THE DATA |
▬▬▬▬▬▬
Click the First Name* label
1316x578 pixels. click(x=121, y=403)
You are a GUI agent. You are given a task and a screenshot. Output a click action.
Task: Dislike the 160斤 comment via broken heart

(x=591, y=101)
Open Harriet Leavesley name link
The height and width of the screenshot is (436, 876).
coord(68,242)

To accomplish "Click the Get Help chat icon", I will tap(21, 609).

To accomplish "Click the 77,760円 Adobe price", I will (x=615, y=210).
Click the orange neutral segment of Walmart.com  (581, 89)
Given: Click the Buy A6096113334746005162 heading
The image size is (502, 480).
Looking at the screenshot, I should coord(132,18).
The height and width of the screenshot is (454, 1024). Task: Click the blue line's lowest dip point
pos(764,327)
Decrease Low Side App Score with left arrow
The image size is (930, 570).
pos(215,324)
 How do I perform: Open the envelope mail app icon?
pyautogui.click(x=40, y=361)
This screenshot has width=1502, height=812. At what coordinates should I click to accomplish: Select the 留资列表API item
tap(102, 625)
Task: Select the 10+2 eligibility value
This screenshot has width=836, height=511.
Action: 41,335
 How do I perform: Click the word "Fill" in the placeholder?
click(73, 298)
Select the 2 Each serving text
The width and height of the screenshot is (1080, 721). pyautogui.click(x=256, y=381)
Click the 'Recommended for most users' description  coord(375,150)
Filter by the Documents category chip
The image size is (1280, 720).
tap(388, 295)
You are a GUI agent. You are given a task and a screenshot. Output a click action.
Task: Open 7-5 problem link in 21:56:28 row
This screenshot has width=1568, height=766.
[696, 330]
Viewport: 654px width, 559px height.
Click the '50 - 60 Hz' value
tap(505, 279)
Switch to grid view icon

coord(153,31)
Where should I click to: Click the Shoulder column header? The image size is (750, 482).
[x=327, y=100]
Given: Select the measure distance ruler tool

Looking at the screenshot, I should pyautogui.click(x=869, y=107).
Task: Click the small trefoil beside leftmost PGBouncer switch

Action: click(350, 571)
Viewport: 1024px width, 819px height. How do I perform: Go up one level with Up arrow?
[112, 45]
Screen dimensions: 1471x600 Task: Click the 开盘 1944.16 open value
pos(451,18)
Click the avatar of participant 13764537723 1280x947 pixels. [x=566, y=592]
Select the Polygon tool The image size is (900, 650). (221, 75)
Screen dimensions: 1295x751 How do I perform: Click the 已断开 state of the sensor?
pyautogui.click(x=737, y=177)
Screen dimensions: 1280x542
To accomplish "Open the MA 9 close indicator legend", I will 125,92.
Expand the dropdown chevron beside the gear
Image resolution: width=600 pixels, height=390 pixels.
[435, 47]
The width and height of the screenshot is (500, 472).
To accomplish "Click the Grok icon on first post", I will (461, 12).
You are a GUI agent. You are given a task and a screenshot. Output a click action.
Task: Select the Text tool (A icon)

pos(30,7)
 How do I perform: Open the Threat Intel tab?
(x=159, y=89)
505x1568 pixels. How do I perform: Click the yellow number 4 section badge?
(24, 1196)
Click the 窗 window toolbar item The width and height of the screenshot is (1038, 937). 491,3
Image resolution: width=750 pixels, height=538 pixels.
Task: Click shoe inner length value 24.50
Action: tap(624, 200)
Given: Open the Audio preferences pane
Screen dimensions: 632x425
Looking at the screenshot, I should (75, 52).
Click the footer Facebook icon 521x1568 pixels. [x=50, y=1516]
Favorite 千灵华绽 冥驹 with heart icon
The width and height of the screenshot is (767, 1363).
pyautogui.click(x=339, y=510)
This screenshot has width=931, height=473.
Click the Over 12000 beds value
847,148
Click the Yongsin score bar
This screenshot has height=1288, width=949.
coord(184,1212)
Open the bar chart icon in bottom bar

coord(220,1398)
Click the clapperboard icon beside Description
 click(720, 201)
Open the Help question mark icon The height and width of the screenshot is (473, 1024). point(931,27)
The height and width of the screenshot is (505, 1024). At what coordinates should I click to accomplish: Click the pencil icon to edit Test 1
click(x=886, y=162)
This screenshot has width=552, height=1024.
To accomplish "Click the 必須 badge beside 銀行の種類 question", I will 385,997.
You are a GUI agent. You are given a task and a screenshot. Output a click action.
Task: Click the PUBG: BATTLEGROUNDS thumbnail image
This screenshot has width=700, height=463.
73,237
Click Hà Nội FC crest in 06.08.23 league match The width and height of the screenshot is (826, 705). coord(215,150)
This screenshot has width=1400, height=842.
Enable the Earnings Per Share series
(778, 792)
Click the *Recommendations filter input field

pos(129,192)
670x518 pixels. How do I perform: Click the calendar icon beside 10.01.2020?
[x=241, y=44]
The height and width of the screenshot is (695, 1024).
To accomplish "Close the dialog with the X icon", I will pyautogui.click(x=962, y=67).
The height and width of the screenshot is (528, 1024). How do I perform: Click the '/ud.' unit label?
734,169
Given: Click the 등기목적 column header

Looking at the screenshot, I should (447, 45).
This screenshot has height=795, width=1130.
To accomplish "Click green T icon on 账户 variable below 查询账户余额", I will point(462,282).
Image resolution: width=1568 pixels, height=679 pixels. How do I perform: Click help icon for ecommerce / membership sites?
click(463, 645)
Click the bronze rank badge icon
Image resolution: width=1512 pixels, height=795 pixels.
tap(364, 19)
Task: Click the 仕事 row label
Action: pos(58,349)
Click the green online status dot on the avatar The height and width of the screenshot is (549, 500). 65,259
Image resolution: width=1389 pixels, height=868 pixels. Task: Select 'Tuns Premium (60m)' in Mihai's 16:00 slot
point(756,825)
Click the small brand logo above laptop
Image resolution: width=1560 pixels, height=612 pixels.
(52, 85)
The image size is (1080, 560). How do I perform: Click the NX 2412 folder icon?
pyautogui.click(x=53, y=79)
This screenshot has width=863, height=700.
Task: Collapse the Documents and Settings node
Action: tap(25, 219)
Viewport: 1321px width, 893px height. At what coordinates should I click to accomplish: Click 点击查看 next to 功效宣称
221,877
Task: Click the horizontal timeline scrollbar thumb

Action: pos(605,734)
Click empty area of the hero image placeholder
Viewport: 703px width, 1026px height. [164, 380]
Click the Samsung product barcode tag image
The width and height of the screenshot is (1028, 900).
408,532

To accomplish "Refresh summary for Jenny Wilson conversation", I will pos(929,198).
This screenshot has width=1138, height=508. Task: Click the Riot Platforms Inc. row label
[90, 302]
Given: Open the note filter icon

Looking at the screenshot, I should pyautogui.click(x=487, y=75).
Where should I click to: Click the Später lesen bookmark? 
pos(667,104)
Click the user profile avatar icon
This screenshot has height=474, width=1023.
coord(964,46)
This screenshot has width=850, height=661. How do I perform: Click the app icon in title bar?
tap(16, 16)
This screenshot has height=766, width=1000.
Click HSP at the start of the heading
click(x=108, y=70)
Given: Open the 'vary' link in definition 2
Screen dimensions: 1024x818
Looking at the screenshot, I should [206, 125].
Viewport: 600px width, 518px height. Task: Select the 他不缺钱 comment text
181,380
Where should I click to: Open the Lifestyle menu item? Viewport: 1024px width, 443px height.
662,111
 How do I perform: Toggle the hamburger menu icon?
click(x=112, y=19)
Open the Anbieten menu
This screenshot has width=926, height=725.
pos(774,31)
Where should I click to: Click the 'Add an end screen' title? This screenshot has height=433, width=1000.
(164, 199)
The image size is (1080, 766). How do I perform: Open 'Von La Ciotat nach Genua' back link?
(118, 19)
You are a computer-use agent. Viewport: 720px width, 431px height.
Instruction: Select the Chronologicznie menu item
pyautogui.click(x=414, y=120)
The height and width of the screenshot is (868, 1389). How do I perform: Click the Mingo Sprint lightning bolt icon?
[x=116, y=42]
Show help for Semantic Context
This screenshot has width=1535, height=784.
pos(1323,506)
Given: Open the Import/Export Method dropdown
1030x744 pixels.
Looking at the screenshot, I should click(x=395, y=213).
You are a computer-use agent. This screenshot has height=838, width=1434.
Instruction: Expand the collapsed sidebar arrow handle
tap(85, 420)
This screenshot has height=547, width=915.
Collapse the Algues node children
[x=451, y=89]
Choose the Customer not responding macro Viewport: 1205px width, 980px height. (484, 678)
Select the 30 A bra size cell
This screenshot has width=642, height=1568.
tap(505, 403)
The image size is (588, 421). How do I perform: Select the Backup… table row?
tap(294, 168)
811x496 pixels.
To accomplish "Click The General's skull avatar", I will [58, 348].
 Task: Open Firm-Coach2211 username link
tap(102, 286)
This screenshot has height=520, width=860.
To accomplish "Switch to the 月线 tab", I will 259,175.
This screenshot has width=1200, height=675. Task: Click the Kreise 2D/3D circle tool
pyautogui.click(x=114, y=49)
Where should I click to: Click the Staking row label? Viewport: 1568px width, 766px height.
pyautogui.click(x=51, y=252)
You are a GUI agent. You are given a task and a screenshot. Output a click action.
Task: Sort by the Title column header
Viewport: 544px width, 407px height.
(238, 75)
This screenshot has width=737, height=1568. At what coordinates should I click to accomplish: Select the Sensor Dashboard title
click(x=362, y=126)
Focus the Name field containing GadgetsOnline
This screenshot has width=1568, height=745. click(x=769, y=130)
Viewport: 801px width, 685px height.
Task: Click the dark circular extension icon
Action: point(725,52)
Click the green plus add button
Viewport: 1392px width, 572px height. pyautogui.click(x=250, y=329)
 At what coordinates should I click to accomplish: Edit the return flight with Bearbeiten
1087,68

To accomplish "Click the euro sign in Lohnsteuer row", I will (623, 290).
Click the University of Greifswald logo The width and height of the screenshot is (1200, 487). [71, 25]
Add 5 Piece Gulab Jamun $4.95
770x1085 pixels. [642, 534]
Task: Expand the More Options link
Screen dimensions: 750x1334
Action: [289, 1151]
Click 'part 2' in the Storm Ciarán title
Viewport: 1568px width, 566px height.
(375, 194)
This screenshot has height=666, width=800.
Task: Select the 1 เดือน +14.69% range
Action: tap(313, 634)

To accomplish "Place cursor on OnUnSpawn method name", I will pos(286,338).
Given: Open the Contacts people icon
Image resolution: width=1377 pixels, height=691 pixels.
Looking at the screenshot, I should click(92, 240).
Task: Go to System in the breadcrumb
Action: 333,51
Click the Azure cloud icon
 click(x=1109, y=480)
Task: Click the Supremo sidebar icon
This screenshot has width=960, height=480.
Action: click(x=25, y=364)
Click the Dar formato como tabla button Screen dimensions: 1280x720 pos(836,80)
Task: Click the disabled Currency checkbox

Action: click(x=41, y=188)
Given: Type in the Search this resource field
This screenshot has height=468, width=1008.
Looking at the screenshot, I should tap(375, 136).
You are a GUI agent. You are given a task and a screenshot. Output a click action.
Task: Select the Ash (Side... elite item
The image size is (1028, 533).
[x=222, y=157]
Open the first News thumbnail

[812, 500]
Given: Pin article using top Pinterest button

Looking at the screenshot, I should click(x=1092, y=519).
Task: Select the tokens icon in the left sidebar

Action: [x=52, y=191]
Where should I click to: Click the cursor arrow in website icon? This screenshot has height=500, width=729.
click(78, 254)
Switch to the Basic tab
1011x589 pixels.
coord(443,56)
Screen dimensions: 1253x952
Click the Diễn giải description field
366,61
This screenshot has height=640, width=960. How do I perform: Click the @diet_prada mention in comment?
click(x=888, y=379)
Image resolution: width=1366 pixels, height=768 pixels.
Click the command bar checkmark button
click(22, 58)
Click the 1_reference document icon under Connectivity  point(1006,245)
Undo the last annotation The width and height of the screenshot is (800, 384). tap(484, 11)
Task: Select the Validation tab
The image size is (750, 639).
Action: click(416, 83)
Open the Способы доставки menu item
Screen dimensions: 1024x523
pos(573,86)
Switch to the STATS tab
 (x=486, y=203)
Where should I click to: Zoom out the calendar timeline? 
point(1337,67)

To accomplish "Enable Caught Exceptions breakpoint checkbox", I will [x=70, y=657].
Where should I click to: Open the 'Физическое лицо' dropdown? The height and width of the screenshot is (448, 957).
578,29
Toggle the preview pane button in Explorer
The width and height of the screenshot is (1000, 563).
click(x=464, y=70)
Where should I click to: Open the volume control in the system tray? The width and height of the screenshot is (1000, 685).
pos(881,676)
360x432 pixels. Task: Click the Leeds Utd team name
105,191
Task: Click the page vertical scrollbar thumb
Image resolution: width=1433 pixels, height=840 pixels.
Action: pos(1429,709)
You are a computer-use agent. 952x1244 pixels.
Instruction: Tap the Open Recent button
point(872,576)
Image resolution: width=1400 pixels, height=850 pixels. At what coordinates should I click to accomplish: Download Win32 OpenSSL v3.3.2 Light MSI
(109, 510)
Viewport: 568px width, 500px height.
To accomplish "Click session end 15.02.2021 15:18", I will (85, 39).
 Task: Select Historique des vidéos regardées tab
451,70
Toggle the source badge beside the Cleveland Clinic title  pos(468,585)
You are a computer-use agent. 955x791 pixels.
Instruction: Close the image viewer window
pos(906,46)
▬▬▬▬▬▬
WORK ITEM | All that belongs in the answer is the run of lines above from the line containing "Task: Select the tokens" through the line containing "Viewport: 568px width, 500px height.", exactly as written.

YOUR SOLUTION |
Task: Select the tokens icon in the left sidebar

Action: [x=52, y=191]
Where should I click to: Click the cursor arrow in website icon? This screenshot has height=500, width=729.
click(78, 254)
Switch to the Basic tab
1011x589 pixels.
coord(443,56)
Screen dimensions: 1253x952
Click the Diễn giải description field
366,61
This screenshot has height=640, width=960. How do I perform: Click the @diet_prada mention in comment?
click(x=888, y=379)
Image resolution: width=1366 pixels, height=768 pixels.
Click the command bar checkmark button
click(22, 58)
Click the 1_reference document icon under Connectivity  point(1006,245)
Undo the last annotation The width and height of the screenshot is (800, 384). tap(484, 11)
Task: Select the Validation tab
The image size is (750, 639).
Action: click(416, 83)
Open the Способы доставки menu item
Screen dimensions: 1024x523
pos(573,86)
Switch to the STATS tab
 (x=486, y=203)
Where should I click to: Zoom out the calendar timeline? 
point(1337,67)

To accomplish "Enable Caught Exceptions breakpoint checkbox", I will [x=70, y=657].
Where should I click to: Open the 'Физическое лицо' dropdown? The height and width of the screenshot is (448, 957).
578,29
Toggle the preview pane button in Explorer
The width and height of the screenshot is (1000, 563).
click(x=464, y=70)
Where should I click to: Open the volume control in the system tray? The width and height of the screenshot is (1000, 685).
pos(881,676)
360x432 pixels. Task: Click the Leeds Utd team name
105,191
Task: Click the page vertical scrollbar thumb
Image resolution: width=1433 pixels, height=840 pixels.
Action: pos(1429,709)
You are a computer-use agent. 952x1244 pixels.
Instruction: Tap the Open Recent button
point(872,576)
Image resolution: width=1400 pixels, height=850 pixels. At what coordinates should I click to accomplish: Download Win32 OpenSSL v3.3.2 Light MSI
(109, 510)
Viewport: 568px width, 500px height.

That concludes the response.